We will go through two examples of assembly code functions. Both functions add up some integers, the number of which will only be known at runtime. The first example uses an array for storing and passing those integers. It demonstrates the basics of argument passing in registers. The more challenging second function accepts a variable number of arguments and requires deeper understanding of stack frames.

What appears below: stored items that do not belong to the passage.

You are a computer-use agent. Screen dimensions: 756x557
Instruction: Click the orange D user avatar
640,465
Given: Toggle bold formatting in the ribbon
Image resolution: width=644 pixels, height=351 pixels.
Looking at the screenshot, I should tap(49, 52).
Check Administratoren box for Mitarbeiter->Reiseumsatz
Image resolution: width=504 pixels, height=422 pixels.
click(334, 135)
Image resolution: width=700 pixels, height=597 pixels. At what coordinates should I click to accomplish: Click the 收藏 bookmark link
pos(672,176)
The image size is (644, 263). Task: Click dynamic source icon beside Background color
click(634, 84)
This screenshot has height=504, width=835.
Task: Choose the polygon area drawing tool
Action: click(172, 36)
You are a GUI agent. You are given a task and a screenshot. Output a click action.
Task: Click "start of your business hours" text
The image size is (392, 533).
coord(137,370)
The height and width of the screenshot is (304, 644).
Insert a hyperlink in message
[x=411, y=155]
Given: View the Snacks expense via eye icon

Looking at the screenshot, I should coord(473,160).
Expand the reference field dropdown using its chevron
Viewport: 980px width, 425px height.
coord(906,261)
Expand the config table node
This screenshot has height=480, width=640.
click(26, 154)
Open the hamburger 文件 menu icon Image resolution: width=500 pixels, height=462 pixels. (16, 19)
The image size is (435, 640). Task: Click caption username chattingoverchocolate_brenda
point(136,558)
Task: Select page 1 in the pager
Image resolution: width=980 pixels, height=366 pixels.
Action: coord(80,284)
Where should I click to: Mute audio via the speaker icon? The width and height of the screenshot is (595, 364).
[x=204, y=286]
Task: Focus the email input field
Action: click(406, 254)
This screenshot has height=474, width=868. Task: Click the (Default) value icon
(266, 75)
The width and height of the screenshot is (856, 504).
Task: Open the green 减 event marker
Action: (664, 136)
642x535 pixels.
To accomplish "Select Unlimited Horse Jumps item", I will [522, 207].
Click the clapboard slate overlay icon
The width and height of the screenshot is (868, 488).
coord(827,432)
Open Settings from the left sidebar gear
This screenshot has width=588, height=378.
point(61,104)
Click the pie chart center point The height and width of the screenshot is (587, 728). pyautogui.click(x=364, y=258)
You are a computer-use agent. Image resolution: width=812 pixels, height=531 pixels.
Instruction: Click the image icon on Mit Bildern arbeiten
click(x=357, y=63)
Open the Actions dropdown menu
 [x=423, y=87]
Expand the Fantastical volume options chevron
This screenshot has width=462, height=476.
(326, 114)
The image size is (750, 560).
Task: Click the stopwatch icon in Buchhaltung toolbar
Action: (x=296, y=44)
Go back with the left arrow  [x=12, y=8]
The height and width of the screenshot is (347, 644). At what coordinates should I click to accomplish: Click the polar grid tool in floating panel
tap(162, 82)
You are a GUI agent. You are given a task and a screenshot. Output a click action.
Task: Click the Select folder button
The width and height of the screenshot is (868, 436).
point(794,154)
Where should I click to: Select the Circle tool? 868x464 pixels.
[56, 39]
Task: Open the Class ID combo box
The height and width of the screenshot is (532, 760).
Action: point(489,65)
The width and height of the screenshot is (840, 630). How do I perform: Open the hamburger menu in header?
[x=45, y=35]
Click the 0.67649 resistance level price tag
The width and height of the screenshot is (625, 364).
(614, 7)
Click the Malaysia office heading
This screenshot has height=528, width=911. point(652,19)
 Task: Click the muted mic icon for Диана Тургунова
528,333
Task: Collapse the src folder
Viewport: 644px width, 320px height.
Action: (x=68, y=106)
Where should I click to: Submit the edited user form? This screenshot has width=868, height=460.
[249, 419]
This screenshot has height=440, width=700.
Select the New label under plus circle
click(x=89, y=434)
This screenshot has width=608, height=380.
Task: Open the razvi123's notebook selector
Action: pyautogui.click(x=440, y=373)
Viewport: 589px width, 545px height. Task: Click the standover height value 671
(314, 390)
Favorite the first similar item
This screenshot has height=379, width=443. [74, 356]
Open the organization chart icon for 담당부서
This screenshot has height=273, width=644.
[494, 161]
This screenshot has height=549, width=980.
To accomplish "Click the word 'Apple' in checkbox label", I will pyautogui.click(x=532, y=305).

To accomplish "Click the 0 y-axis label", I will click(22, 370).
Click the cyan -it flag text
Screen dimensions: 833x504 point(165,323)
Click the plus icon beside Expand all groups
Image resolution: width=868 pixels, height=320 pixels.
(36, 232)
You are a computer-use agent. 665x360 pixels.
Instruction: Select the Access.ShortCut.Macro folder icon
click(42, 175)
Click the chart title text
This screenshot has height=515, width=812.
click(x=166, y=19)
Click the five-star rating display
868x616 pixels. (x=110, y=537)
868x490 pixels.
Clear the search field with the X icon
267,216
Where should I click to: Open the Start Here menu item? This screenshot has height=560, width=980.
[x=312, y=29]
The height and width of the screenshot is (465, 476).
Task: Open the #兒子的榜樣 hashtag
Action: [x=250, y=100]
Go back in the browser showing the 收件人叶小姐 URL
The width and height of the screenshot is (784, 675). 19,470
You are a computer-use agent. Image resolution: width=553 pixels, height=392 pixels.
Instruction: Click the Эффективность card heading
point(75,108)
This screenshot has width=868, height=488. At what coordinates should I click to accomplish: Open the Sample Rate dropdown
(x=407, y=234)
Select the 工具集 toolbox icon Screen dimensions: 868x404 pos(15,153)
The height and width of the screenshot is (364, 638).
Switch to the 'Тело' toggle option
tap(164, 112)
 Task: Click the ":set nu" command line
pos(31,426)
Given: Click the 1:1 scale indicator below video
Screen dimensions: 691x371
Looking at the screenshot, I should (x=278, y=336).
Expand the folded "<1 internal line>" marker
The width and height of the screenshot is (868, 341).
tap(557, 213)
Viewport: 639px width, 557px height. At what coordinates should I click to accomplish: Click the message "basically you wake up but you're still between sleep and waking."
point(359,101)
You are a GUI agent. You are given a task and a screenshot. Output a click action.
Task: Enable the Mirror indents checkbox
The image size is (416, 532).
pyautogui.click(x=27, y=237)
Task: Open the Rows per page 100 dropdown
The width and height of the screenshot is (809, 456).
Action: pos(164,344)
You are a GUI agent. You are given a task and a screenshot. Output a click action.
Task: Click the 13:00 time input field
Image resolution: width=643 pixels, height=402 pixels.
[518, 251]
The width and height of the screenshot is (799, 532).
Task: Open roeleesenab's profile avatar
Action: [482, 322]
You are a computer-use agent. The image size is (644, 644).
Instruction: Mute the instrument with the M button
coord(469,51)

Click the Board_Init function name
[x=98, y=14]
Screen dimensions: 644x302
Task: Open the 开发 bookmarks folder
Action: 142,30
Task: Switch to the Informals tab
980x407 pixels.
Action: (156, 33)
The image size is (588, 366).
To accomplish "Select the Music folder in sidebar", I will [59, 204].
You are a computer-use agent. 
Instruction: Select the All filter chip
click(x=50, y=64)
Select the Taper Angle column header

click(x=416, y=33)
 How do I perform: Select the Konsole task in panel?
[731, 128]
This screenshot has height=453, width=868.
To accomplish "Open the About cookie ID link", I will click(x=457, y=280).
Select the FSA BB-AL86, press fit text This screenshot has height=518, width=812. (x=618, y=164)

Passing an array of dynamic size

Let us start with a function that takes an array of integers together with its length and calculates the sum of all the elements. In C this would look like this:

int add (int n, int a [])
{
  int r = 0;
  while (n-- > 0)
    r += a [n];
  return r;
}

Compiled separately, this procedure could then be called as follows:

# include <stdio.h>

extern int add (int n, int a []);

# define DIM(a) (sizeof a / sizeof a[0])

static int a [] = { 1, 2, 3, 4, 5 };
static int b [] = { 1, 2, 3, 4, 5, 6, 7, 8, 9, 10 };

int main (void)
{
  printf ("%d %d\n", add (DIM (a), a), add (DIM (b), b));
  return 0;
}

When executed, the program will print print:

15 55

In order to write the code for the add function in Sparc assembly language I recommend starting with extensive comments. (Comments, for example, could include a conceptually equivalent fragment of C code.)

Register assignments

Let's decide how to use registers. We know that n will be available as the first argument -- in register %i0. Furthermore, since arrays are passed by passing a pointer to their first element, %i1 will be the base address for the array argument a. We will need this base address for fetching array elements from memory.

%l0 will be our variable r, and %l1 serves as a temporary register for loading array element from memory into a register, so they can be added to %l0.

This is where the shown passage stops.